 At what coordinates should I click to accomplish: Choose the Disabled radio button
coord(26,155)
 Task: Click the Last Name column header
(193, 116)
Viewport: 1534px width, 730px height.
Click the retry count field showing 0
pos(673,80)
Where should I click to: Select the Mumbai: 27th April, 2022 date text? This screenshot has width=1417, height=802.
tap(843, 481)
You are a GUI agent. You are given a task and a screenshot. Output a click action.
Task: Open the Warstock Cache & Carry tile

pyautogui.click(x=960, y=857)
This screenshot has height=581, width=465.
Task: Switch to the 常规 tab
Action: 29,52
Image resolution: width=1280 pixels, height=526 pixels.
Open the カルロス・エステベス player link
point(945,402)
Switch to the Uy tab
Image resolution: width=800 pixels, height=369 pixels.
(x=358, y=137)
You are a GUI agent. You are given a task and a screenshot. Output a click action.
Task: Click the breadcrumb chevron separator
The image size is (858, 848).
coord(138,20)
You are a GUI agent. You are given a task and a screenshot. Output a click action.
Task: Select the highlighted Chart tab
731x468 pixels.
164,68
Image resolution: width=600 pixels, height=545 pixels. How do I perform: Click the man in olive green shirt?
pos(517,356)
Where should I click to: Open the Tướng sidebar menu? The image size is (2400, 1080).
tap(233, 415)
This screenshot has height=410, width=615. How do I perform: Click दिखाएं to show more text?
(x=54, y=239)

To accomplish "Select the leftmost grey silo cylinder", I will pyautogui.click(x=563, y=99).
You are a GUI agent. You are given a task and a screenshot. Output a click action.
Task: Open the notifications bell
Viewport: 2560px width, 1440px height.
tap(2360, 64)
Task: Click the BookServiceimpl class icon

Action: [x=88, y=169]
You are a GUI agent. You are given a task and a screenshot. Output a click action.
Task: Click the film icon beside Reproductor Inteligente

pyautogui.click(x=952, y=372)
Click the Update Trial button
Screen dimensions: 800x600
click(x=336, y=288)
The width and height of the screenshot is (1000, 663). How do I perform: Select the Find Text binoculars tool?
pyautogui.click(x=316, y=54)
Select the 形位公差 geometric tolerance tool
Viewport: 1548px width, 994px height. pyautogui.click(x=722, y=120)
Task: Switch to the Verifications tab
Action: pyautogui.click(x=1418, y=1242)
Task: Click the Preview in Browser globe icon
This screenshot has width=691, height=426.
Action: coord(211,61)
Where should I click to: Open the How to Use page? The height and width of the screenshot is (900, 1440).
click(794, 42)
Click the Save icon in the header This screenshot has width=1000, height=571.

§ Task instructions
Print the data in full. Match it exactly.

§ Written answer
 At what coordinates should I click to accomplish: Choose the Disabled radio button
coord(26,155)
 Task: Click the Last Name column header
(193, 116)
Viewport: 1534px width, 730px height.
Click the retry count field showing 0
pos(673,80)
Where should I click to: Select the Mumbai: 27th April, 2022 date text? This screenshot has width=1417, height=802.
tap(843, 481)
You are a GUI agent. You are given a task and a screenshot. Output a click action.
Task: Open the Warstock Cache & Carry tile

pyautogui.click(x=960, y=857)
This screenshot has height=581, width=465.
Task: Switch to the 常规 tab
Action: 29,52
Image resolution: width=1280 pixels, height=526 pixels.
Open the カルロス・エステベス player link
point(945,402)
Switch to the Uy tab
Image resolution: width=800 pixels, height=369 pixels.
(x=358, y=137)
You are a GUI agent. You are given a task and a screenshot. Output a click action.
Task: Click the breadcrumb chevron separator
The image size is (858, 848).
coord(138,20)
You are a GUI agent. You are given a task and a screenshot. Output a click action.
Task: Select the highlighted Chart tab
731x468 pixels.
164,68
Image resolution: width=600 pixels, height=545 pixels. How do I perform: Click the man in olive green shirt?
pos(517,356)
Where should I click to: Open the Tướng sidebar menu? The image size is (2400, 1080).
tap(233, 415)
This screenshot has height=410, width=615. How do I perform: Click दिखाएं to show more text?
(x=54, y=239)

To accomplish "Select the leftmost grey silo cylinder", I will pyautogui.click(x=563, y=99).
You are a GUI agent. You are given a task and a screenshot. Output a click action.
Task: Open the notifications bell
Viewport: 2560px width, 1440px height.
tap(2360, 64)
Task: Click the BookServiceimpl class icon

Action: [x=88, y=169]
You are a GUI agent. You are given a task and a screenshot. Output a click action.
Task: Click the film icon beside Reproductor Inteligente

pyautogui.click(x=952, y=372)
Click the Update Trial button
Screen dimensions: 800x600
click(x=336, y=288)
The width and height of the screenshot is (1000, 663). How do I perform: Select the Find Text binoculars tool?
pyautogui.click(x=316, y=54)
Select the 形位公差 geometric tolerance tool
Viewport: 1548px width, 994px height. pyautogui.click(x=722, y=120)
Task: Switch to the Verifications tab
Action: pyautogui.click(x=1418, y=1242)
Task: Click the Preview in Browser globe icon
This screenshot has width=691, height=426.
Action: coord(211,61)
Where should I click to: Open the How to Use page? The height and width of the screenshot is (900, 1440).
click(794, 42)
Click the Save icon in the header This screenshot has width=1000, height=571.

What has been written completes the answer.